**DATA RECORDS**
--*--
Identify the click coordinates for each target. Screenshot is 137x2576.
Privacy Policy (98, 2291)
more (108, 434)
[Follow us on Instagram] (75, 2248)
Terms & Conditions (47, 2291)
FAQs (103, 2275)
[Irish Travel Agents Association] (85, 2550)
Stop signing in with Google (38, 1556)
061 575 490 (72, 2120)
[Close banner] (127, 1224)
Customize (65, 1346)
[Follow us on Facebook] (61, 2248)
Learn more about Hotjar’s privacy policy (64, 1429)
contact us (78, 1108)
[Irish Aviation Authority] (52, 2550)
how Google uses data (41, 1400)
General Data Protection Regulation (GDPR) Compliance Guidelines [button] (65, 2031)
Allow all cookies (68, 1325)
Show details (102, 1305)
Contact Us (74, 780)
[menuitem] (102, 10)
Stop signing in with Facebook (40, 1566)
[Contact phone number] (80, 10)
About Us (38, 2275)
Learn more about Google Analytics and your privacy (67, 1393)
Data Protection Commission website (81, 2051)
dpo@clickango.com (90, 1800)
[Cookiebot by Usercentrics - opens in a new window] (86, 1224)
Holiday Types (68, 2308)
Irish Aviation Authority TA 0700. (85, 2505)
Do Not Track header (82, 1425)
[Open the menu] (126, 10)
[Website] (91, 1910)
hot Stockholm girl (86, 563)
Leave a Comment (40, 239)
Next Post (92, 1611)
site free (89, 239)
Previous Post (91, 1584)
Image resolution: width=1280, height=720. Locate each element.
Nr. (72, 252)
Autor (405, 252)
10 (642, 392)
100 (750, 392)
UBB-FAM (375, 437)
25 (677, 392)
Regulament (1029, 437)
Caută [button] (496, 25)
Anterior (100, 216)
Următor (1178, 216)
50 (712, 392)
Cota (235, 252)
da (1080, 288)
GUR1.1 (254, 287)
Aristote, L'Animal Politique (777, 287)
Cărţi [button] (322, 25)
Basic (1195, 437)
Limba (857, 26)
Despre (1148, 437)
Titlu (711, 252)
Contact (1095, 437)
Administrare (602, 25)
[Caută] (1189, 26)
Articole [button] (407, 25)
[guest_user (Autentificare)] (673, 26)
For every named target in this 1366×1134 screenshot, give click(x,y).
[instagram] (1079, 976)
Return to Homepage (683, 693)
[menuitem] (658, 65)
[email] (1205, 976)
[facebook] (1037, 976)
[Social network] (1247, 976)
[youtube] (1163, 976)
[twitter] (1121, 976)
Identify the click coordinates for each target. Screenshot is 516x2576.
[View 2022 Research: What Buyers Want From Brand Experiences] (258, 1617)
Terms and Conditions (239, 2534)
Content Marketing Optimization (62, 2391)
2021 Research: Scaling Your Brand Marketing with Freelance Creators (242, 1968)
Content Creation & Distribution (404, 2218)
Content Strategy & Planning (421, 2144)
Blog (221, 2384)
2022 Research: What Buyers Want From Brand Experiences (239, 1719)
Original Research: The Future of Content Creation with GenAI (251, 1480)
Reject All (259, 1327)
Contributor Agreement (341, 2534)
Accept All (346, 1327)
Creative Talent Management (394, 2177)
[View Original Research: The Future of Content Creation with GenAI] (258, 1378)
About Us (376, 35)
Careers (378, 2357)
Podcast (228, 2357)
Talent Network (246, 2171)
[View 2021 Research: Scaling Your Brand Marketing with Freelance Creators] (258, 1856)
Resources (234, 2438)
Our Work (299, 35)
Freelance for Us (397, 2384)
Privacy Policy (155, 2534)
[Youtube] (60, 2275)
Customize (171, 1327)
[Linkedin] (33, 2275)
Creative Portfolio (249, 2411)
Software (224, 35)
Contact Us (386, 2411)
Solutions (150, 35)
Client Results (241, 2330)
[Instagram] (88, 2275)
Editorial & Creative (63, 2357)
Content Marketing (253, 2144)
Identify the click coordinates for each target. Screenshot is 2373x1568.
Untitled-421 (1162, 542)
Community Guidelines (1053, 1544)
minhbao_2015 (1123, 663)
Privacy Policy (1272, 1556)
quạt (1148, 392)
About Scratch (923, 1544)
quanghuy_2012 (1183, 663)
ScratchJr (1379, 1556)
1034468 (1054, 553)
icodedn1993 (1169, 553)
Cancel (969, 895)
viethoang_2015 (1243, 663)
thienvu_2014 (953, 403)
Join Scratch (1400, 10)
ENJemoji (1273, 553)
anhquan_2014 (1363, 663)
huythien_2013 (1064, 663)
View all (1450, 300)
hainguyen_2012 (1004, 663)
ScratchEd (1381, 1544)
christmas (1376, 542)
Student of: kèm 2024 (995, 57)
--*--
**THE TASK**
Extract each line from the listing that holds the word "Scaling".

**THE ANSWER**
2021 Research: Scaling Your Brand Marketing with Freelance Creators (242, 1968)
[View 2021 Research: Scaling Your Brand Marketing with Freelance Creators] (258, 1856)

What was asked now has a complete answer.